Namun, jika aku di rumah terus, aku yakin ……penyakitku akan terus
menggerogotiku. Karena aku tahu, ini bukan penyakit biasa, karena sebenarnya
bukan ragaku yang sakit, akan tetapi hatiku yang sakit karena belum ikhlas
dengan kepergian anakku.
Akhirnya aku putuskan kuliah lagi, tanpa tes dll, aku bisa masuk kuliah
jurusan Bahasa Indonesia di STKIP Garut,
itupun sebenarnya terlambat. Namun, karena kuasa Allah Rektor kampus mengijinkan.
Karena saat itu sudah bulan oktober dan siap-siap mau UTS, aku baru masuk. Banyak
tantangan yang harus aku hadapi setiap akan pergi kuliah, mulai dari ijin
suami, kegiatan di kantor suami bahkan anak-anakku yang masih kecil. Aku kadang
harus merengek seperti anak kecil, memohon ijin dari suamiku untuk berangkat
kuliah; aku juga harus menutup kupingku, dari celaan ibu-ibu persit lainnya
karena aku ijin tidak ikut kegiatan, bahkan aku harus membawa kedua anakku ikut
serta ke kampus, saat aku kuliah. Aku suruh mereka bermain di luar kelas, dan
aku berikan mereka bekal makanan. Inilah perjuanganku untuk memperoleh ilmu dan
kesembuhan dari penyakitku.
Alhamdulillah kesibukan di kampus dan tugas-tugas kampus membuatku
seakan terhanyut di dalamnya. Aku lupa, jika aku menderita kanker darah. Selain
itu, akupun mendapatkan nasihat dari para pengurus DKM Batalyon 303, agar aku
belajar sedikit demi sedikit untuk mengikhlaskan kepergian anakku. Karena penyakit
awalnya bersumber dari hati, jika hati kita sakit, maka jiwa dan raga kitapun
sakit. Aku sudah tidak berobat lagi setelah tiga bulan kuliah. Aku
tinggalkan 33 butir obat yang harus aku minum setiap hari pagi, siang dan
malam. Aku mulai sadar jika semua milik Allah akan kembali ke Allah.

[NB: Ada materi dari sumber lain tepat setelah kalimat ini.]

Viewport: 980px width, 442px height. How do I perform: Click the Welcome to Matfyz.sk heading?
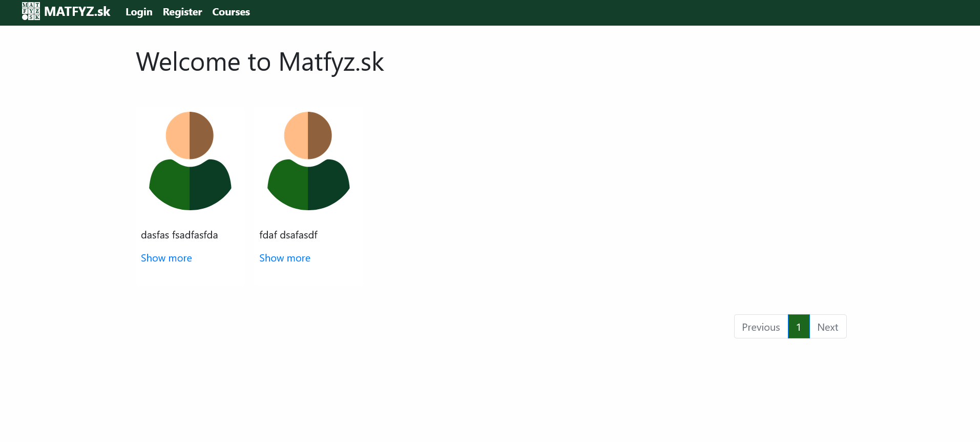click(x=260, y=62)
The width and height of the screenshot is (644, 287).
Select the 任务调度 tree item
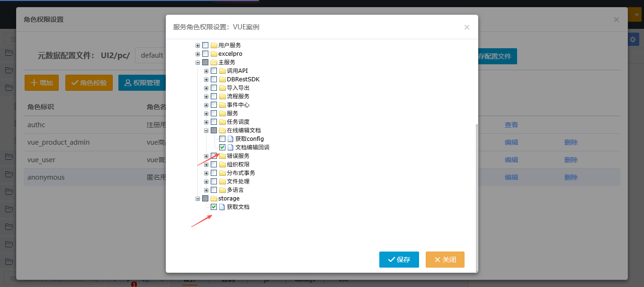[238, 122]
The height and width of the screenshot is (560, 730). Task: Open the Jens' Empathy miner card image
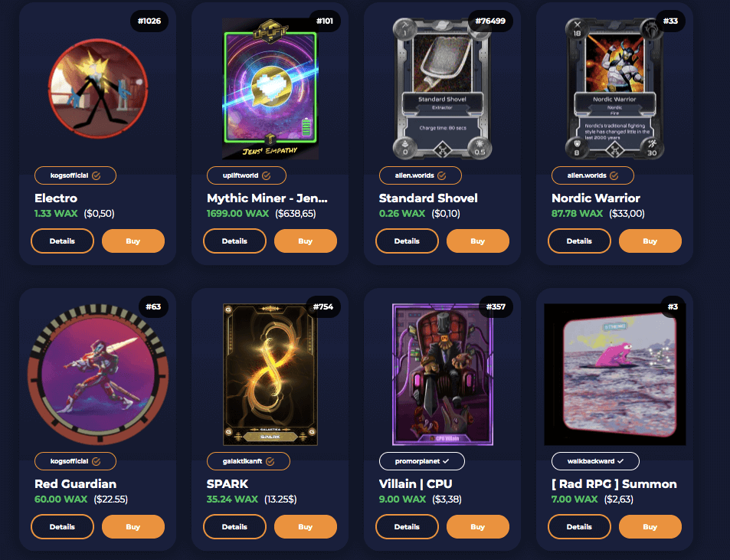pyautogui.click(x=270, y=89)
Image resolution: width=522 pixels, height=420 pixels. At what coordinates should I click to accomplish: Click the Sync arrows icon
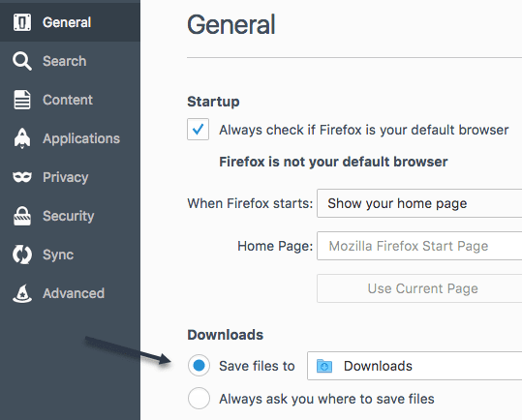tap(22, 255)

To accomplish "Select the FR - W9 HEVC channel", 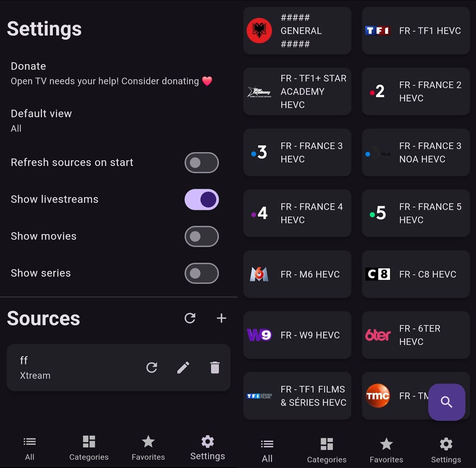I will click(297, 335).
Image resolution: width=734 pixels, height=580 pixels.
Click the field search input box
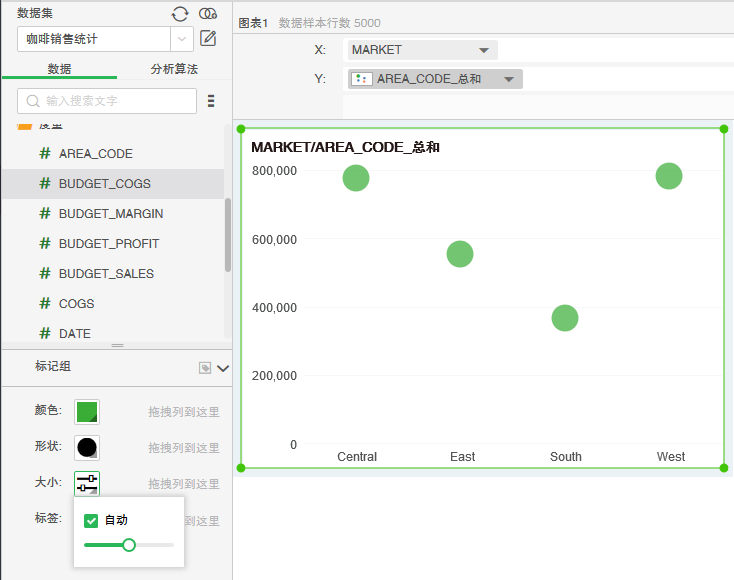(107, 101)

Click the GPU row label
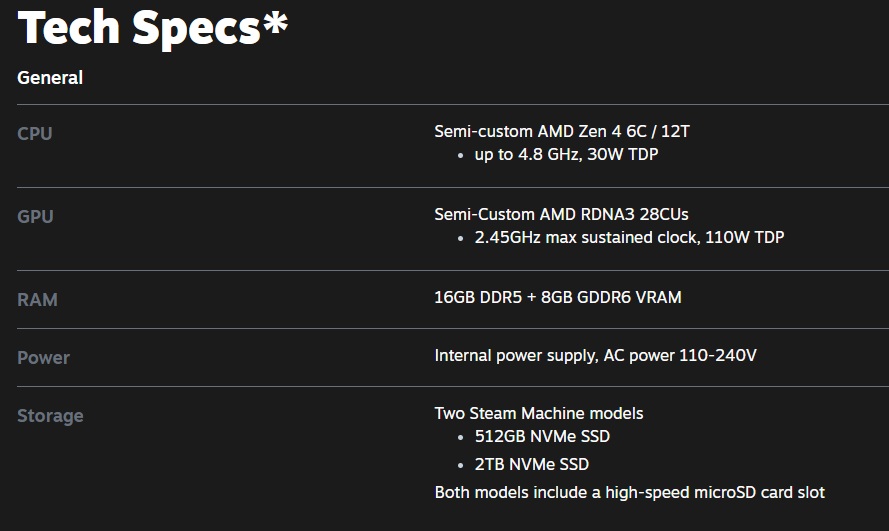(x=35, y=217)
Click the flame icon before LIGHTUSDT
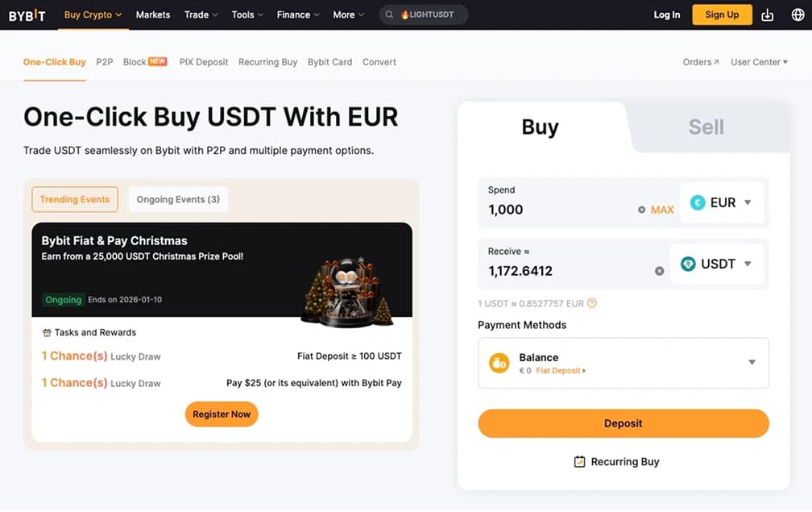Screen dimensions: 812x512 (x=406, y=15)
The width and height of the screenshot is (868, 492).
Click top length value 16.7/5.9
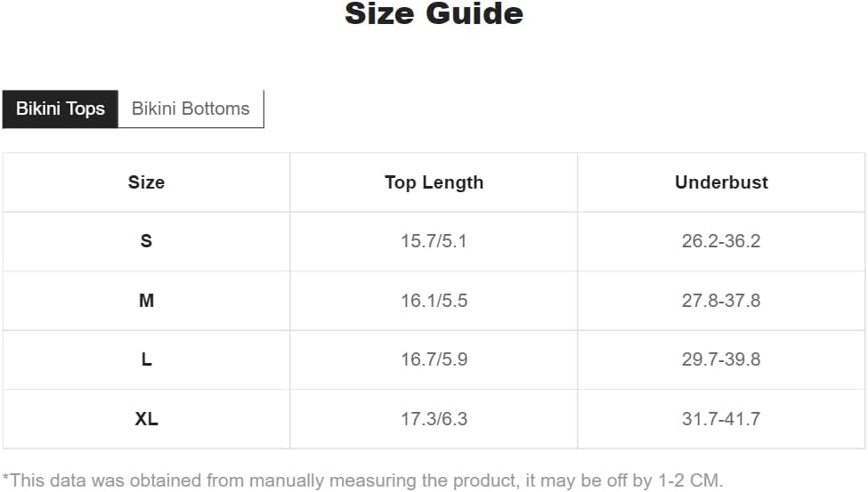click(434, 359)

Kuasa Allah takada yang tahu, tiga bulan kemudian, aku ditawari untuk
mengajar di Kecamatan Cigedug tepatnya di MTS Daaruttaqwa. Pengalamanku di masa
lalu untuk berbicara di depan umum menjadi bekal utamaku dalam mengajar. Semuanya
aku jalani tanpa pikir panjang, niatku hanya ingin sembuh dan mengamalkan ilmu
yang aku miliki. Saat itu teman bilang, jika di sana membutuhkan guru Bahasa
Indonesia, tapi masalahnya, guru-guru di sana di gaji jika ada, jika sekolah
tidak ada uang, yah… kami harus ikhlas beramal.
Jarak rumah ke sekolah itu sekitar 1 jam, lumayan jauh. Tapi aku tekuni
terus dan aku berusaha mengajar yang terbaik. Aku takpernah memikirkan
bayaranku. Dalam hatiku hanya ingin melupakan kepedihan ditinggal anakku dan aku terhibur
oleh murid-muridku di Sekolah.
Waktu terus berlalu, hingga akhirnya tibalah saatnya aku wisuda S1. Sesaat sebelum wisuda, ada
pengumuman pemberkasan sertifikasi. Aku ikut mengajukan dan Alhamdulillah lulus. Mungkin ini jalan dari Allah untuk
mengabdikan diriku di dunia pendidikan. Semua diluar rencanaku, akan tetapi
Allah lebih tahu apa yang terbaik untukku.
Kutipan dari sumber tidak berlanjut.